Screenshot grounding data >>

============

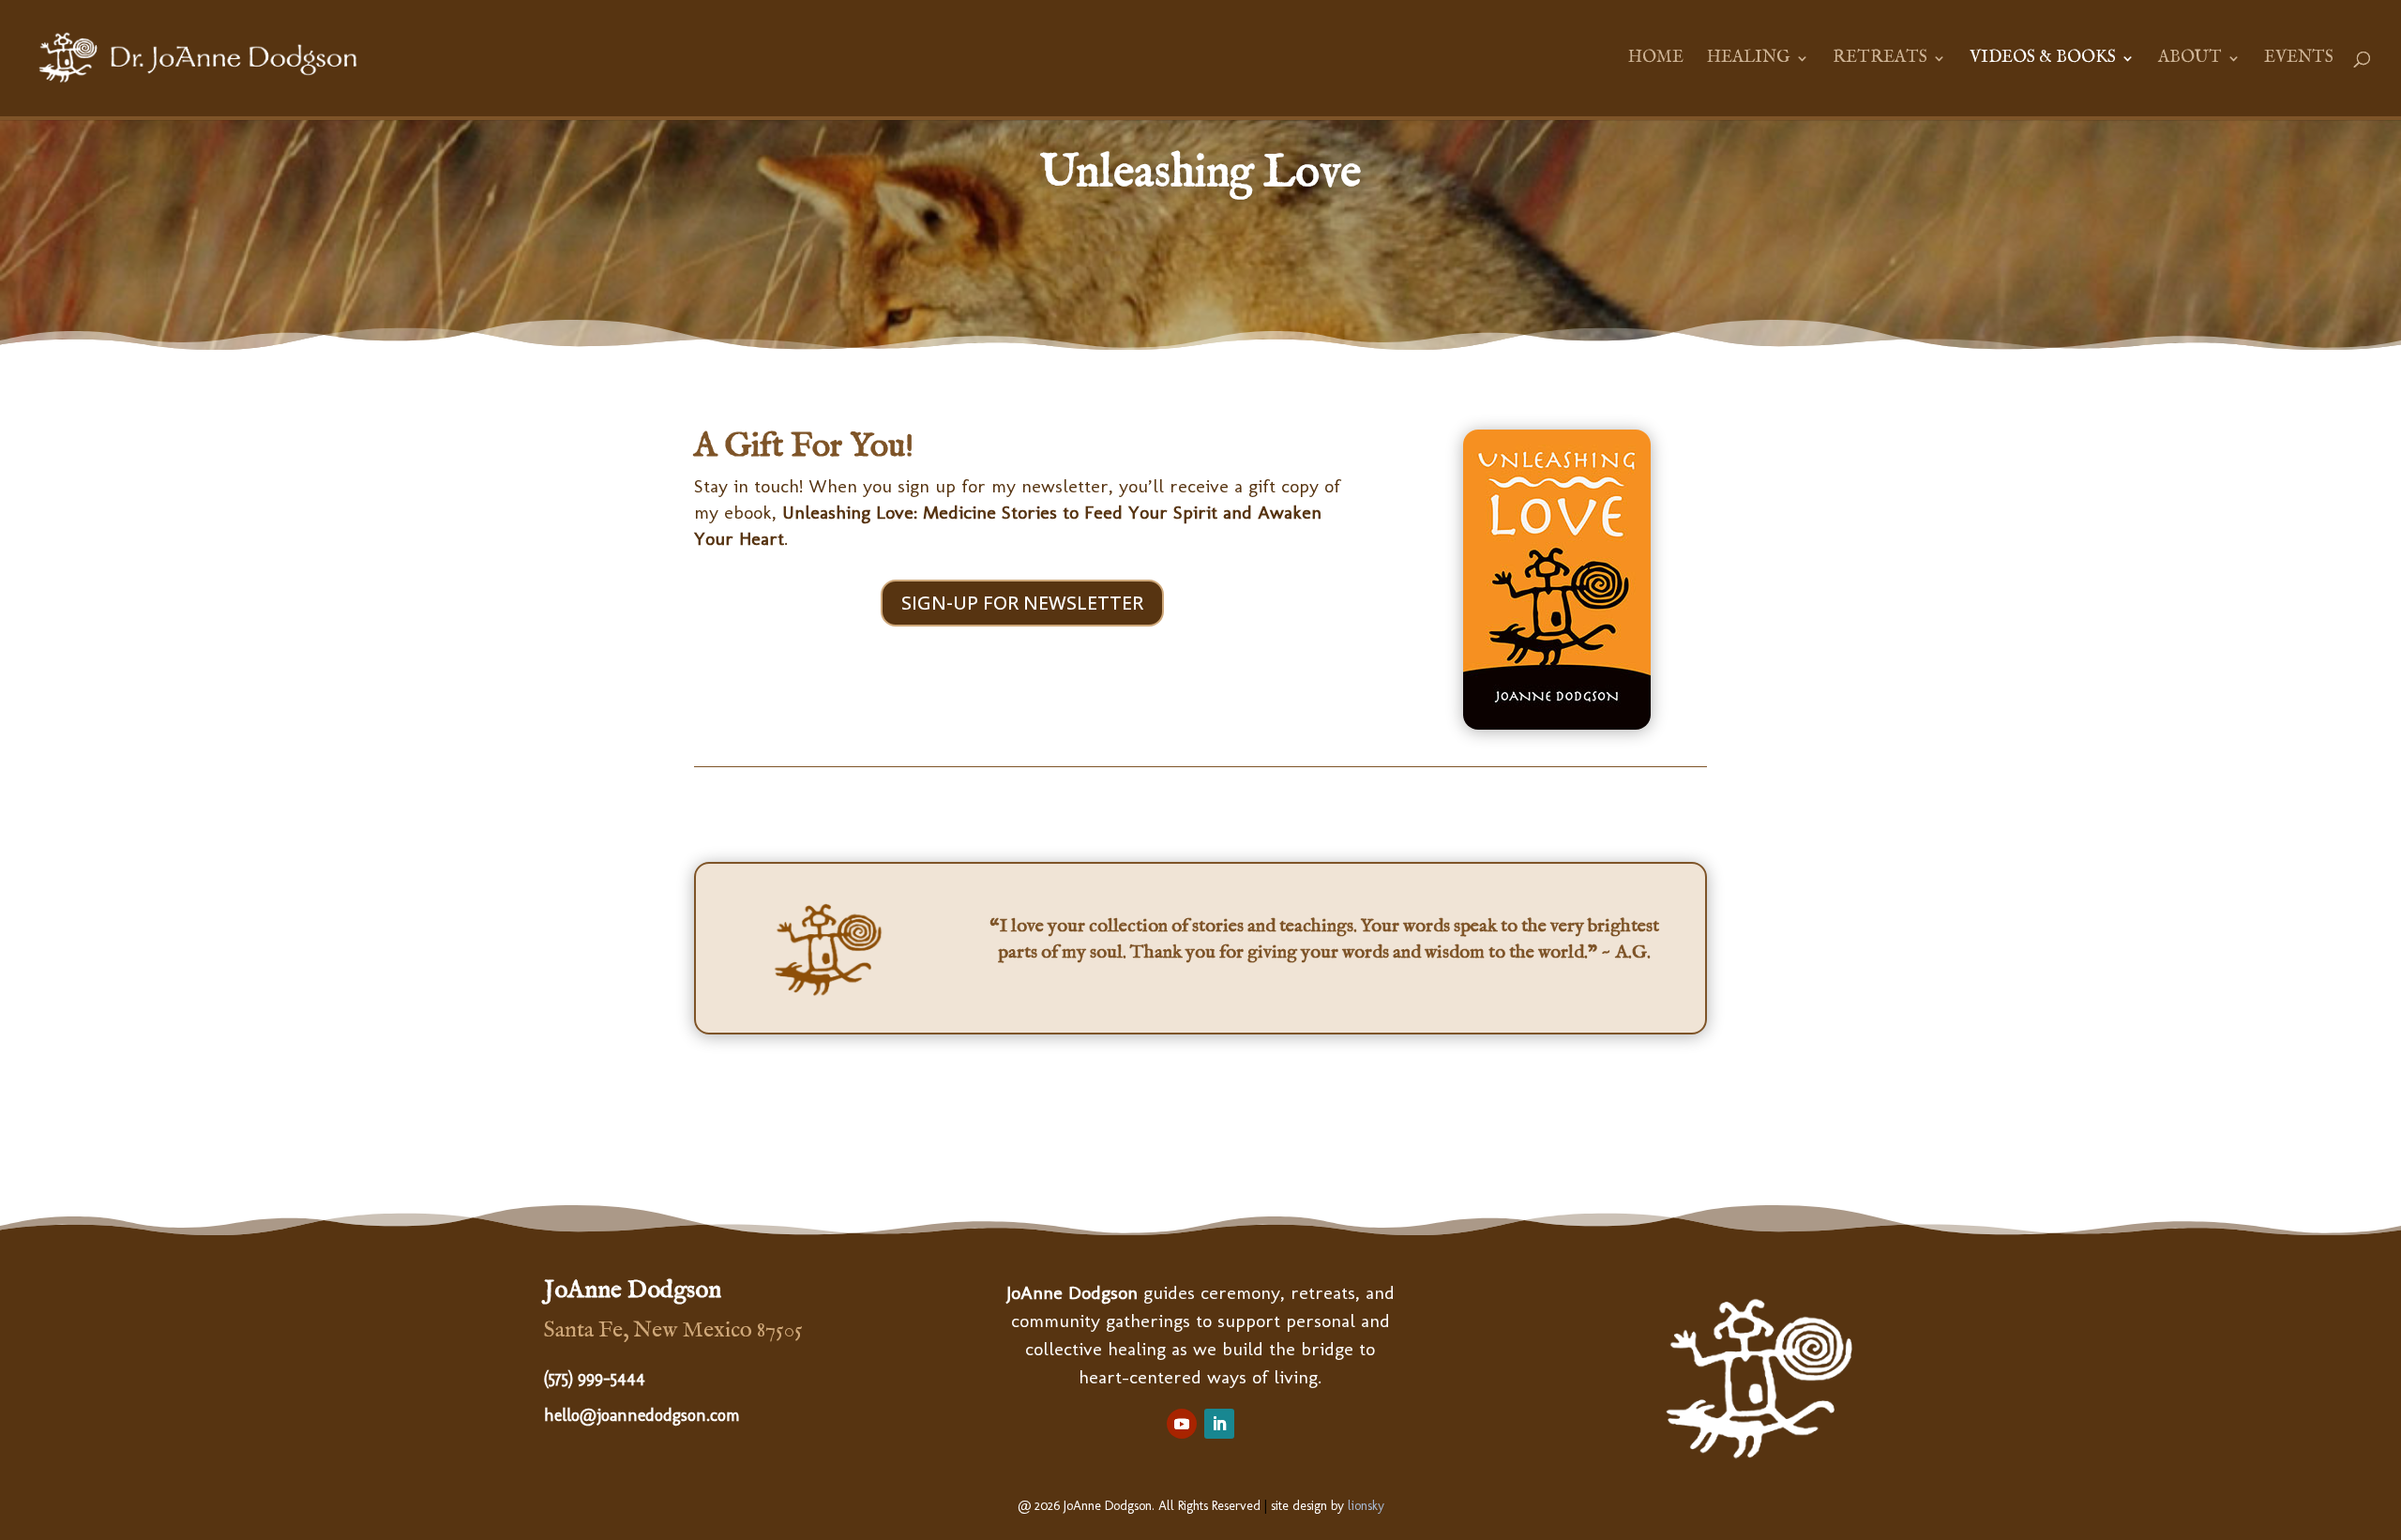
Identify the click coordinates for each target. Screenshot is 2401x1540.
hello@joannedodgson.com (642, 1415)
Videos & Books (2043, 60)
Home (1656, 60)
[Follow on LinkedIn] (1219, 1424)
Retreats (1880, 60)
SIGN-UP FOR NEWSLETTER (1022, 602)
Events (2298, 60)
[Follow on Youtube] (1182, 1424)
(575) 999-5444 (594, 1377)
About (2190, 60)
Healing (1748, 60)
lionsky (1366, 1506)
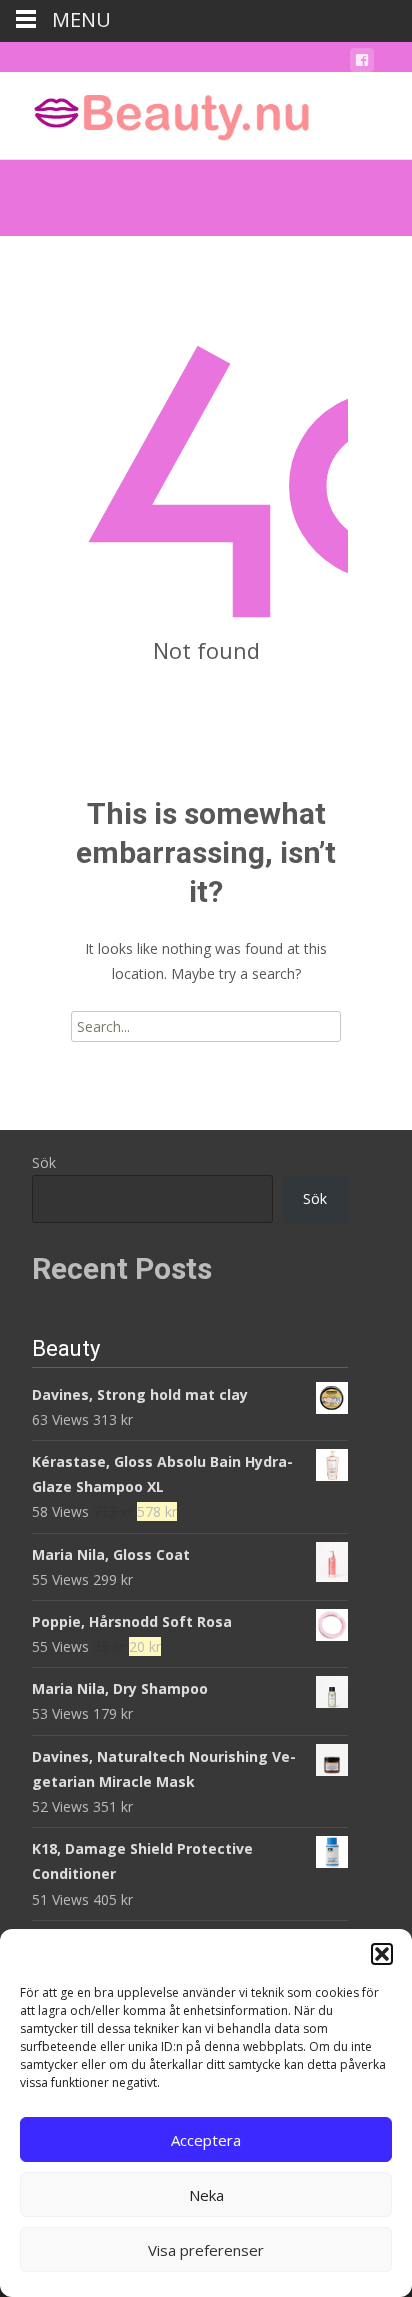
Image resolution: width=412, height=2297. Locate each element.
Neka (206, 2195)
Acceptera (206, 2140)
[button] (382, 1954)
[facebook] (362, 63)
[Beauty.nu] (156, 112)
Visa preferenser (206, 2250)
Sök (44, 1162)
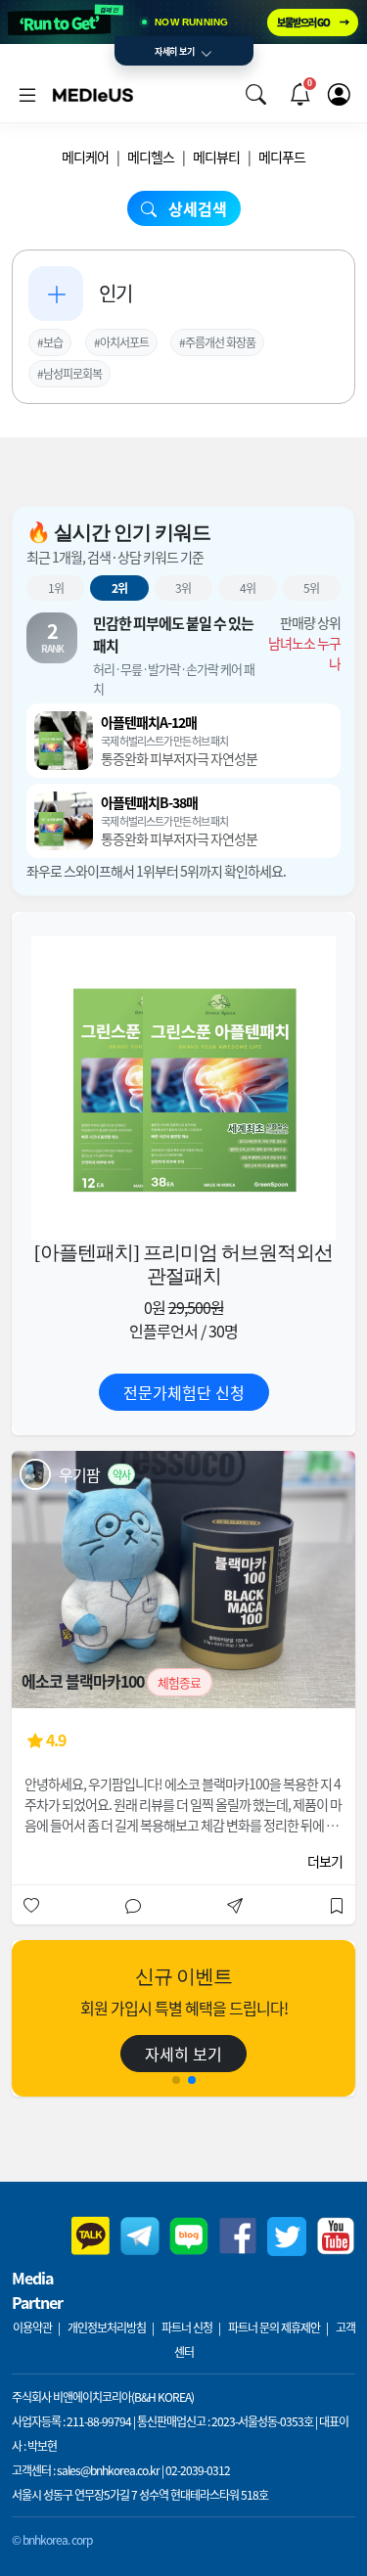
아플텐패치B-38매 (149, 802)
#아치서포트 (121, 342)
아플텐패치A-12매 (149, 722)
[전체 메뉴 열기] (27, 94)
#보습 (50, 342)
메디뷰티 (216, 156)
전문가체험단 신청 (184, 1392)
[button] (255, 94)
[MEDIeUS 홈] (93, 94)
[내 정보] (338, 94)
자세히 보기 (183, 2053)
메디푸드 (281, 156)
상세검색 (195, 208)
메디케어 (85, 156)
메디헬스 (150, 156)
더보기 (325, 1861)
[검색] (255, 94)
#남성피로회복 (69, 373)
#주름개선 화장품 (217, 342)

============

No picture belongs in the copy. Print every entry above exactly as it stands.

Identify the click coordinates for each target. Screenshot is 2401x1540.
hello@joannedodgson.com (642, 1415)
Videos & Books (2043, 60)
Home (1656, 60)
[Follow on LinkedIn] (1219, 1424)
Retreats (1880, 60)
SIGN-UP FOR NEWSLETTER (1022, 602)
Events (2298, 60)
[Follow on Youtube] (1182, 1424)
(575) 999-5444 (594, 1377)
About (2190, 60)
Healing (1748, 60)
lionsky (1366, 1506)
Image resolution: width=412, height=2297. Locate each element.
Neka (206, 2195)
Acceptera (206, 2140)
[button] (382, 1954)
[facebook] (362, 63)
[Beauty.nu] (156, 112)
Visa preferenser (206, 2250)
Sök (44, 1162)
아플텐패치B-38매 (149, 802)
#아치서포트 (121, 342)
아플텐패치A-12매 (149, 722)
[전체 메뉴 열기] (27, 94)
#보습 (50, 342)
메디뷰티 (216, 156)
전문가체험단 신청 (184, 1392)
[button] (255, 94)
[MEDIeUS 홈] (93, 94)
[내 정보] (338, 94)
자세히 보기 (183, 2053)
메디푸드 (281, 156)
상세검색 (195, 208)
메디케어 (85, 156)
메디헬스 (150, 156)
더보기 (325, 1861)
[검색] (255, 94)
#남성피로회복 (69, 373)
#주름개선 화장품 (217, 342)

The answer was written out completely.